— Passage for review —
'''

Seth Brown, an evangelical pastor and executive editor of the Biblical Recorder, a Southern Baptist newspaper in Cary, N.C. delivered a stark warning to Christians about the viral conspiracy theory group, the New York Times reports.

“If you start clicking through, it doesn’t take long to find out some of this is coming from accounts that are QAnon,” Brown shared with Sarah Posner in an interview. Brown cautioned readers that they must “reject the movement’s fanatical and dangerous messages as Christians.”

He also addressed how easy it is for people to fall into an online labyrinth of convoluted QAnon theories. There are also many false claims the movement pushes, including that the COVID-19 pandemic is overstated. Some push that the virus doesn’t exist, which has been embraced by many of the president’s supporters.

The movement, made up of internet conspiracy theories, alleges that the world is run by a cabal of Satan-worshipping pedophiles plotting against Trump while operating a global child sex-trafficking ring.

Some of these beliefs circulate in white evangelical circles, but many who share this content have not heard of QAnon.

Another denouncer is Warren Throckmorton, an evangelical and psychology professor at Grove City College in Pennsylvania. In his interview with Posner, he said the Q-adjacent claims that he has seen on social media relate primarily to the idea that the president “is being unfairly maligned.”

These thoughts bolster the idea that Trump is under attack.

“It’s a way of trying to justify their support for the president,” Throckmorton said. “Anything that makes Donald Trump look honest or compassionate or good, they’ll spread, without checking out where it comes from, who posted it, who the source is.”

QAnon was once a fringe phenomenon but became mainstream this past year. The movement gained national attention when Marjorie Taylor Greene, an admitted QAnon supporter from Georgia, won a Republican primary in a heavily conservative district, setting her up for a near-certain election to Congress in November, the New York Times reports. Following Greene’s win, President Trump called her a “future Republican star.”

While the fringe group has gained the support of a Georgia congressional candidate and some evangelicals, it has also garnered criticism from many Christian leaders.

'''

(Collection entries)

'''

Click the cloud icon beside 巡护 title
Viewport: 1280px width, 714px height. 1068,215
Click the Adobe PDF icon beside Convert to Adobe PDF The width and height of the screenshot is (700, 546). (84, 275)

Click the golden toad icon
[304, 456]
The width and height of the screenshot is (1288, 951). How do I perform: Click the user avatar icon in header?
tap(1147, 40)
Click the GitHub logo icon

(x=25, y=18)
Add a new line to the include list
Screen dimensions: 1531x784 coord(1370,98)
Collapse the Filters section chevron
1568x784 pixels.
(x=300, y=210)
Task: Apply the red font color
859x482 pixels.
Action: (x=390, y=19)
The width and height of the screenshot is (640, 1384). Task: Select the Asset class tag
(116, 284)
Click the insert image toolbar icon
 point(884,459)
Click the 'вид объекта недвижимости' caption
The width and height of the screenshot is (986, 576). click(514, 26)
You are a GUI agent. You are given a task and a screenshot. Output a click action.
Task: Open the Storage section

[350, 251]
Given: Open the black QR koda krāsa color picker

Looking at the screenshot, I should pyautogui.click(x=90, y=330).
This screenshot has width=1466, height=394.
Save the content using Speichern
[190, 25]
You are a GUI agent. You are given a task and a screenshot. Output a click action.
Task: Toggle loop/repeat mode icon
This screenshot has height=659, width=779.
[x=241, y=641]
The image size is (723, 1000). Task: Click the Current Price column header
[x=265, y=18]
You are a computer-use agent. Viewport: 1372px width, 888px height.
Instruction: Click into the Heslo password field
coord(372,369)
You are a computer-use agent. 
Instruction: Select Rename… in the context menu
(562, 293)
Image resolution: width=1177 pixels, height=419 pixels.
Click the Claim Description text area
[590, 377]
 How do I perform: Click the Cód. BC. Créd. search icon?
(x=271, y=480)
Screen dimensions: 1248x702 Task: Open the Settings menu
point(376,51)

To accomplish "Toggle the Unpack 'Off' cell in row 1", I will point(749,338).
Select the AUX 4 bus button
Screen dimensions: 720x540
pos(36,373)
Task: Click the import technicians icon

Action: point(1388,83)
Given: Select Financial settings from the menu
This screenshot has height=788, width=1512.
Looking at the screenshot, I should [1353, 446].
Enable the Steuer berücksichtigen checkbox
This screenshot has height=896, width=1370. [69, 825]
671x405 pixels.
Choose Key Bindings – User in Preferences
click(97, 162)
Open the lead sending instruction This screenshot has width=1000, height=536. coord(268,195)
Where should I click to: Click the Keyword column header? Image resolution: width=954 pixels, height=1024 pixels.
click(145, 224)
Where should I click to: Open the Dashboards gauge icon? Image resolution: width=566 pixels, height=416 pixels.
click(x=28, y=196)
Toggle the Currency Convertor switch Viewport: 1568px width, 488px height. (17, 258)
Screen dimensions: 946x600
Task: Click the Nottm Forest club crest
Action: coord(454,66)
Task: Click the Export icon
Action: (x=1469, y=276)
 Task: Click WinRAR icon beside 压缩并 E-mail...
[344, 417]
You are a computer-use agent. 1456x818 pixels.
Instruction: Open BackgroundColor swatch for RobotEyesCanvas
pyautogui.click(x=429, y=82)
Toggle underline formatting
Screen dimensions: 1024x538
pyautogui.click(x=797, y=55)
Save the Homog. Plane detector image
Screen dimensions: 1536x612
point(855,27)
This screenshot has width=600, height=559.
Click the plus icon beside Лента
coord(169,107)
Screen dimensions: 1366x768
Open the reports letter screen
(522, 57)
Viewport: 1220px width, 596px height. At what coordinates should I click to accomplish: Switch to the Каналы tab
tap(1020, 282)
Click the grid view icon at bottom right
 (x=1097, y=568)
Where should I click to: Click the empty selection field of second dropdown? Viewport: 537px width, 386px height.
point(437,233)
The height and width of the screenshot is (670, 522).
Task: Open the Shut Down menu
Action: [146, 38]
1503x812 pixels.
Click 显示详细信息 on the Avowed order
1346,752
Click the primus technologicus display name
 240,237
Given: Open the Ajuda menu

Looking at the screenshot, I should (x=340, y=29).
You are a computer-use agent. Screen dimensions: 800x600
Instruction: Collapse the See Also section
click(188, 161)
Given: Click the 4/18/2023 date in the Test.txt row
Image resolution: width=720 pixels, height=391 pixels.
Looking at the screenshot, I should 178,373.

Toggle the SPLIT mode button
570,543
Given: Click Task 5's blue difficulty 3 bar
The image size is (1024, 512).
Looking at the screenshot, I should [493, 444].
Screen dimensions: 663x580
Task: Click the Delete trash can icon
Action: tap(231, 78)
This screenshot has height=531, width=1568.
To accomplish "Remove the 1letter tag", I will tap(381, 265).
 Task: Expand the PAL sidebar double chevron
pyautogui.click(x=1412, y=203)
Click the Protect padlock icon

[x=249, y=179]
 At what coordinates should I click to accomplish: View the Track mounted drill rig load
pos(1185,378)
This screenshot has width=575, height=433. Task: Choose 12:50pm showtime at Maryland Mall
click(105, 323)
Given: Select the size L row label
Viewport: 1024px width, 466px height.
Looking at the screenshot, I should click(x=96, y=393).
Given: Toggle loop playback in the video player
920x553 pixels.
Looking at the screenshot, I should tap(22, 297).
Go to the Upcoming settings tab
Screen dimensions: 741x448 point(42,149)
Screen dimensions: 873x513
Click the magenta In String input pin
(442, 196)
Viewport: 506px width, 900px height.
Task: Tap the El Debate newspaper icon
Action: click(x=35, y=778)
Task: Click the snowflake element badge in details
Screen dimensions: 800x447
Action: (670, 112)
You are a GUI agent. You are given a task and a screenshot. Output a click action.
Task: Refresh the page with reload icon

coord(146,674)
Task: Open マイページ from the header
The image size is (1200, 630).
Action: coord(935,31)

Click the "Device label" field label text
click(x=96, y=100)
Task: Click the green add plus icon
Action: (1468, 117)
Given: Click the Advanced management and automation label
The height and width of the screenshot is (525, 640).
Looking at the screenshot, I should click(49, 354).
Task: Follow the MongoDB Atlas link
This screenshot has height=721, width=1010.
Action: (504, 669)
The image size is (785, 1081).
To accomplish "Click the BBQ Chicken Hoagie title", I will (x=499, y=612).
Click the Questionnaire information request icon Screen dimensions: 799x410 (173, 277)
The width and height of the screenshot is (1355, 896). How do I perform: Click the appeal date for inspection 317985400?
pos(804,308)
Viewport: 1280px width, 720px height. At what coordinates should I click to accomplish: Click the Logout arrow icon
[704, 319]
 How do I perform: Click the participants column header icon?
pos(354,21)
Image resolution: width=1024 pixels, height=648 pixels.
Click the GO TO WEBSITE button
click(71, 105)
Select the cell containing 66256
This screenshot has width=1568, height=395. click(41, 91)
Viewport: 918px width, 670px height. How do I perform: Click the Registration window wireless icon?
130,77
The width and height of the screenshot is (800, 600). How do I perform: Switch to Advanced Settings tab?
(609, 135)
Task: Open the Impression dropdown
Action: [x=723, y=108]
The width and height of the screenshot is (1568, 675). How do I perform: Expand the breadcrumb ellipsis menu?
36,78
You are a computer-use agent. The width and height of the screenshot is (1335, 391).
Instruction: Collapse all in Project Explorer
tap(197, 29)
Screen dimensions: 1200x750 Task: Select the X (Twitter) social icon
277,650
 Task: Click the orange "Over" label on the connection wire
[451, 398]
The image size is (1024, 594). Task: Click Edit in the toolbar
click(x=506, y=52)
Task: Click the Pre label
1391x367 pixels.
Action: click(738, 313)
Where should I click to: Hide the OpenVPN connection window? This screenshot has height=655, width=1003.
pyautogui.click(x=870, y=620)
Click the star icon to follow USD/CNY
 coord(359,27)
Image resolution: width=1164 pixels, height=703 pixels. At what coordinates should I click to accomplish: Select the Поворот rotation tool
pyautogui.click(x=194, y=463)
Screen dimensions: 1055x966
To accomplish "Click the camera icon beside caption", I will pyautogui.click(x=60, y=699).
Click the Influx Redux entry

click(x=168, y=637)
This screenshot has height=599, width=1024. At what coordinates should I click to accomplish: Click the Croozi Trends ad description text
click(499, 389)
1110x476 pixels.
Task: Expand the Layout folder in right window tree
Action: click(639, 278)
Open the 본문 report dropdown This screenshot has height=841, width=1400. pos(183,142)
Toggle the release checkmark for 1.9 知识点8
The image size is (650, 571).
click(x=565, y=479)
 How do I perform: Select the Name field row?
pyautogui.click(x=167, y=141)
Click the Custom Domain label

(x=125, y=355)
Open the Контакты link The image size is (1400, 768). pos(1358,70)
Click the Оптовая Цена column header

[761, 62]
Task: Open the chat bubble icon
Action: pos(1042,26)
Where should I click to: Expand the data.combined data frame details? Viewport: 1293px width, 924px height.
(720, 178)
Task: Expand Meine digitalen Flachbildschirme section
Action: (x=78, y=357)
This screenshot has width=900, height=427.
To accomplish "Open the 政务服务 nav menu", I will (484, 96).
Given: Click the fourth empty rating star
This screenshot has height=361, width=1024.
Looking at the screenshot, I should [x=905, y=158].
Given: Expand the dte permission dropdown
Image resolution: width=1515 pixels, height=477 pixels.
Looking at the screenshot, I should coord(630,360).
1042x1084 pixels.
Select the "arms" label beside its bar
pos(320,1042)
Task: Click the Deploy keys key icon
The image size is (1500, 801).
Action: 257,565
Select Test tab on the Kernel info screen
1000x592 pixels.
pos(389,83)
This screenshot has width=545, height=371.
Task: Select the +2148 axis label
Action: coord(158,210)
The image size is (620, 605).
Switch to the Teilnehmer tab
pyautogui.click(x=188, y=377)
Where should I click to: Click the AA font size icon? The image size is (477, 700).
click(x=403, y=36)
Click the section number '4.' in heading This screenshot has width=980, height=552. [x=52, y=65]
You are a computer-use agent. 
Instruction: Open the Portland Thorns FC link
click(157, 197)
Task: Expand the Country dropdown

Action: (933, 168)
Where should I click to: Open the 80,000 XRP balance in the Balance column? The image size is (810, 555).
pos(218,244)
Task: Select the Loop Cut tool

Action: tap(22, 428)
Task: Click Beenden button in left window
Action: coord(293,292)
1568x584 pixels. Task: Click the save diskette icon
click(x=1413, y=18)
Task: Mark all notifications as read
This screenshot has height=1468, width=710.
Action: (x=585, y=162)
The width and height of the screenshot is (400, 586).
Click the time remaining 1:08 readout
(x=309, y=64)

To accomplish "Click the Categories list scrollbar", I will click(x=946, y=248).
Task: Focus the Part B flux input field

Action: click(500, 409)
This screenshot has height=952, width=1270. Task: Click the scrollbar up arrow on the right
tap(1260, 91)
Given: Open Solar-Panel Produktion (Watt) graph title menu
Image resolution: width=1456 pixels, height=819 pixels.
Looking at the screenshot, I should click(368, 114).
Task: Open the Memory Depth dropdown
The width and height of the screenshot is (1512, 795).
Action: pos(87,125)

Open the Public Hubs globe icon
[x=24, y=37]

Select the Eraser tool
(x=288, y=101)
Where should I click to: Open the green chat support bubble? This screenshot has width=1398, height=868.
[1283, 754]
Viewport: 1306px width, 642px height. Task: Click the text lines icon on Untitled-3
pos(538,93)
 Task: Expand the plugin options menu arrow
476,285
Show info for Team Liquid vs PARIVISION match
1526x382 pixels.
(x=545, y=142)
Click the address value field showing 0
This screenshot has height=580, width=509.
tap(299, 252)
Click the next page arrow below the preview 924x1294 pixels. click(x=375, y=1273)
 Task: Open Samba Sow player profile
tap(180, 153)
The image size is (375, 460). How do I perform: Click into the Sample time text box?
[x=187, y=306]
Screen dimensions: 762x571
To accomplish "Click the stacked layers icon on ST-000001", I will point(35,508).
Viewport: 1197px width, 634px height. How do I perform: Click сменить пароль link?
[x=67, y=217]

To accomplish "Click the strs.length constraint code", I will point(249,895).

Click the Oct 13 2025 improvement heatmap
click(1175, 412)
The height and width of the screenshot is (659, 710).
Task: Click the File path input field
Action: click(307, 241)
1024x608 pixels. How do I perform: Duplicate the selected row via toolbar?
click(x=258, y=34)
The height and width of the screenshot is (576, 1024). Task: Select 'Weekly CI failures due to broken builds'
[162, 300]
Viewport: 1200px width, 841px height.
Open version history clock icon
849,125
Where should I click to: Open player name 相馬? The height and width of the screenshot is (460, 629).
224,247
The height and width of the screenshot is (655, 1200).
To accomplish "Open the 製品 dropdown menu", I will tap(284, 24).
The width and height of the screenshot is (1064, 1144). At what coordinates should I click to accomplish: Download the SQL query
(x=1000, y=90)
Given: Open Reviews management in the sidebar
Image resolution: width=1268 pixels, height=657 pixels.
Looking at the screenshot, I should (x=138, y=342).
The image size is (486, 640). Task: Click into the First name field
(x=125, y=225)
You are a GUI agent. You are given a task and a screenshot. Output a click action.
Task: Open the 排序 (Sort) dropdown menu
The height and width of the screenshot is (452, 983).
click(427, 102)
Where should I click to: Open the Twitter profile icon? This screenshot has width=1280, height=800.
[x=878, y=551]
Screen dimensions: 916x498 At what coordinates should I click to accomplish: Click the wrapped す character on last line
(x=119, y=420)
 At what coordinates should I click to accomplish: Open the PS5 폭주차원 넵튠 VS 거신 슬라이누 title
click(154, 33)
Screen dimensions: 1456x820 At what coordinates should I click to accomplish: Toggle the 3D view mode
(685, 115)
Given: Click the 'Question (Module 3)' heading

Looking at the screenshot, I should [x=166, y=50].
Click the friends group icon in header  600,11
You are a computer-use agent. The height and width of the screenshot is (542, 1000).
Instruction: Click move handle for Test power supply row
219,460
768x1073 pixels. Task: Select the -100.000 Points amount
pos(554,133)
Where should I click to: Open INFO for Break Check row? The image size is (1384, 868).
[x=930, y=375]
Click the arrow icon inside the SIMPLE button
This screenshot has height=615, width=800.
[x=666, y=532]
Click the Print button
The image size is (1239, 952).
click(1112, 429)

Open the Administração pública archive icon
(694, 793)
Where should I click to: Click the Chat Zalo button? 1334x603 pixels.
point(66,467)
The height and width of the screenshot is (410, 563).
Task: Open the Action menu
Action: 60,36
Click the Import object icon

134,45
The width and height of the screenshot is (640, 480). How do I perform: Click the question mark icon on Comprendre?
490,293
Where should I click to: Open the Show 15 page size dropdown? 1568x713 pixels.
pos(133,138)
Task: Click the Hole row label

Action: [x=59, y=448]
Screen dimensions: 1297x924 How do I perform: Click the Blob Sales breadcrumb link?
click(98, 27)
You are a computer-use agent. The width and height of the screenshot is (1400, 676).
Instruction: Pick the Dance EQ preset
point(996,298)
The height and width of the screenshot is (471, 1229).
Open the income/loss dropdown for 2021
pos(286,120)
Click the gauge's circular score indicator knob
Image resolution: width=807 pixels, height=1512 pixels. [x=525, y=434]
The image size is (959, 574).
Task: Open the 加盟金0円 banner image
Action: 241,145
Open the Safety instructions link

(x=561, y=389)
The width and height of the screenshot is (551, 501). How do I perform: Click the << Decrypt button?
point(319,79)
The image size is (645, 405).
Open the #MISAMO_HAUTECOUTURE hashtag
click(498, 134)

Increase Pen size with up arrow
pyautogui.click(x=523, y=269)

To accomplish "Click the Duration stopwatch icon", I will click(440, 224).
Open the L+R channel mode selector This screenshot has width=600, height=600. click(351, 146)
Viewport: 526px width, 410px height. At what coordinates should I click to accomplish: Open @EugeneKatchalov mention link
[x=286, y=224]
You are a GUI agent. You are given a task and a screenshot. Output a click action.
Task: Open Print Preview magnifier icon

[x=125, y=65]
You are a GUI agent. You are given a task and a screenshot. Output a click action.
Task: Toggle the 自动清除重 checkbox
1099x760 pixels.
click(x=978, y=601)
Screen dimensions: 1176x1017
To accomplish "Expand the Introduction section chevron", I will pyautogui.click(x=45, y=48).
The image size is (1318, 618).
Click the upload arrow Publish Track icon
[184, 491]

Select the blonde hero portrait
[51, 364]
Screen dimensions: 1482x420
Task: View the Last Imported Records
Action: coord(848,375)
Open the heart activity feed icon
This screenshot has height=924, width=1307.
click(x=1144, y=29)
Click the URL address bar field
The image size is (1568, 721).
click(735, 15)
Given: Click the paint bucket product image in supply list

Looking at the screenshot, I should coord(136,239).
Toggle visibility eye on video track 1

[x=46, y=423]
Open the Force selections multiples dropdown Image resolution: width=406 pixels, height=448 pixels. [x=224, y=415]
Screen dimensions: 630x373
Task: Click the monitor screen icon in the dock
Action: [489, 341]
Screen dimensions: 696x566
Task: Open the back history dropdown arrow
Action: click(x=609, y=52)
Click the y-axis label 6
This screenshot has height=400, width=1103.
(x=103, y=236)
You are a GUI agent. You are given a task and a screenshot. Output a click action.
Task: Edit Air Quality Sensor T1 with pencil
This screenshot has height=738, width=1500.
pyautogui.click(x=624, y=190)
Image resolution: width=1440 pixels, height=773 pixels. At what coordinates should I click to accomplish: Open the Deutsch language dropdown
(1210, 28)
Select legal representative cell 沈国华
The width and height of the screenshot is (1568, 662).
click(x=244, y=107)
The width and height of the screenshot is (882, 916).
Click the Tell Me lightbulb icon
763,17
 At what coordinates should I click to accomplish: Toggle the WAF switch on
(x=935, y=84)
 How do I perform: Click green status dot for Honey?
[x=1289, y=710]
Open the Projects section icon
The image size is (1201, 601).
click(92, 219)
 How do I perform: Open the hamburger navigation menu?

'''

— What to work on —
(a) From the QAnon article, return the passage that starts at the words "Some of these" and stops after the words "is under attack.".
(b) According to the QAnon article, at which college does Warren Throckmorton teach psychology?

— Per-task outputs —
(a)
Some of these beliefs circulate in white evangelical circles, but many who share this content have not heard of QAnon.

Another denouncer is Warren Throckmorton, an evangelical and psychology professor at Grove City College in Pennsylvania. In his interview with Posner, he said the Q-adjacent claims that he has seen on social media relate primarily to the idea that the president “is being unfairly maligned.”

These thoughts bolster the idea that Trump is under attack.

(b) Grove City College in Pennsylvania.